One solution to a glut is freezing, although it does have very real limitations. It can only be used for vegetables that are to be cooked (the thought of eating a thawed cucumber is somewhat disturbing). Often, thawed and cooked vegetables are very poor substitutes for the fresh product, as well as being inferior to frozen vegetables bought in shops.
One solution I have found, is to follow recipes for a wide range of vegetable soups and freeze them, either in plastic bags or empty water bottles. When thawed and reheated, many soups (pumpkin, courgette, tomato and so on) taste as good as they do fresh and certainly a lot better than tinned or packet soups. There is something very satisfying about eating a tangy tomato and basil soup in the middle of December.
For me, this is the best way of preserving tomatoes, not only enabling you to eat them right through the winter but actually enhancing the flavour.

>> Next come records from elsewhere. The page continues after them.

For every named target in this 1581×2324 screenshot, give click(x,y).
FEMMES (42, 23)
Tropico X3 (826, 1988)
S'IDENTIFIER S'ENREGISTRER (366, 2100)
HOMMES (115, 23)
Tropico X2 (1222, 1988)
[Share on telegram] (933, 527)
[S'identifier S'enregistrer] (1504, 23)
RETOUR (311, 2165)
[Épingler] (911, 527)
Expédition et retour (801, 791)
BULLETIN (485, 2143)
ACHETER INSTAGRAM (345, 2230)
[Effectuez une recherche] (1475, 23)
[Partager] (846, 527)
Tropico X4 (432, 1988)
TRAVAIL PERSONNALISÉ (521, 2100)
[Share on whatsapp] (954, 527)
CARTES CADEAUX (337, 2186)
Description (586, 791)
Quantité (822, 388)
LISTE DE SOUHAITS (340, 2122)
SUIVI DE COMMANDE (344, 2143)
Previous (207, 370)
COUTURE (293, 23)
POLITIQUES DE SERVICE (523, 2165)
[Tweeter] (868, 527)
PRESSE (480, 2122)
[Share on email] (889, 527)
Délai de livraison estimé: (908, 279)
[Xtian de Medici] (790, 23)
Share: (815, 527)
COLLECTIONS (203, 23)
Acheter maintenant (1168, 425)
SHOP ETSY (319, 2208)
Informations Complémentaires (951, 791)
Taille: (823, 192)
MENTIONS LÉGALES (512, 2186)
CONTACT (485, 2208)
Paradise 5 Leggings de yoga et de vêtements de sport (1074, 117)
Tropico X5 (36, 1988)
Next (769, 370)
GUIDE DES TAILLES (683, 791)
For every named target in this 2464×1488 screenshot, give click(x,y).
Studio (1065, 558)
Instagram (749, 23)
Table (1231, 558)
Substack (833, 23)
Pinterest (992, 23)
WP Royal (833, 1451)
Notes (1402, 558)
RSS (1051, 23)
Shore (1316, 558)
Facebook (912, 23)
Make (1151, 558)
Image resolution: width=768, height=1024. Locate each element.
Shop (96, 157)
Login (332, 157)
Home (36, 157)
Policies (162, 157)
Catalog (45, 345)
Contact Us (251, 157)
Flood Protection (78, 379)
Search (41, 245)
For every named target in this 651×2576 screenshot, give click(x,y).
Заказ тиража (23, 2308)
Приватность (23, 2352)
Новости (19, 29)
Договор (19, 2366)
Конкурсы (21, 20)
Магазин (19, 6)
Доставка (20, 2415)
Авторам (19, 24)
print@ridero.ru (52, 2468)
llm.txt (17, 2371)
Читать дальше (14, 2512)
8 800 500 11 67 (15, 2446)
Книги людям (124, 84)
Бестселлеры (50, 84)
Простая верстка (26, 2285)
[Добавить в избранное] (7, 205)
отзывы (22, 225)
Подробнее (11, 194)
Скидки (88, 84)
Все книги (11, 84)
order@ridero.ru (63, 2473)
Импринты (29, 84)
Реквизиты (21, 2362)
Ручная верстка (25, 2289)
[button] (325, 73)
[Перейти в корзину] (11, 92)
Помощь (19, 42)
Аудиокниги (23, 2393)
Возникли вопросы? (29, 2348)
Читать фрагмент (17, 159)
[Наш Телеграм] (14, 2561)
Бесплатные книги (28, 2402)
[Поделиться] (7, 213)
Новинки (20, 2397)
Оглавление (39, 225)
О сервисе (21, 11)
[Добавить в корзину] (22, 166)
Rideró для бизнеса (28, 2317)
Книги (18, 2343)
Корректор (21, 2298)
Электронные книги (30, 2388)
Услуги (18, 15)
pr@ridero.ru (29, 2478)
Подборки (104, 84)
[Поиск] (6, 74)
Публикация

The tomatoes should be picked when still quite firm and sliced very thinly. They should be lightly sprinkled with salt and laid out on a clean surface, where they will be in full sunlight all day. A piece of netting can be arranged over the top to stop flies and other creepy crawlies landing on them.
If the weather appears to cool off at night, the tomatoes should be brought inside until the following morning. They will be dried within a couple of days. You can store them in an airtight container, but I prefer to put them in a jar of olive oil – the flavour becomes incredibly intense. Simply cram the jar full, then cover completely in olive oil. Take tomatoes out as you need them throughout the winter, as you can use them in pasta dishes, stir-fries, casseroles and so on. As you work your way through the jar, you can start dipping into the olive oil too – it develops a deliciously rich tomato taste.
Cucumbers, carrots, onions and cauliflower can all be pickled. The secret to good pickling – I have learned from eye-watering, bitter experience – is to get the pickling mixture right. If it is too vinegary, the end product will have you, and your dinner party guests, wincing and weeping (presuming you pass round the pickled onions at your candle-lit suppers). Half wine vinegar and half water is about right, with spices of your choice: black pepper, cumin, coriander seeds, mustard seed, piri-piri and so on. Sugar can be added for sweeter pickles and a little curry powder with pickled onions makes those sweet, tasty Amstadammer pickles.
The vinegar mixture should be heated until boiling, while the jars (used to sell beans are perfect for this) are boiling away in a pan of water to sterilise them. The vegetables are then put into the hot, sterile jars and the hot pickle mix poured on top. The lid should be put on immediately. As the mixture cools, you will hear the lid pop as it is drawn inwards, and the contents will be sealed. This method seems to work well, with the pickles still tasting good nine months later.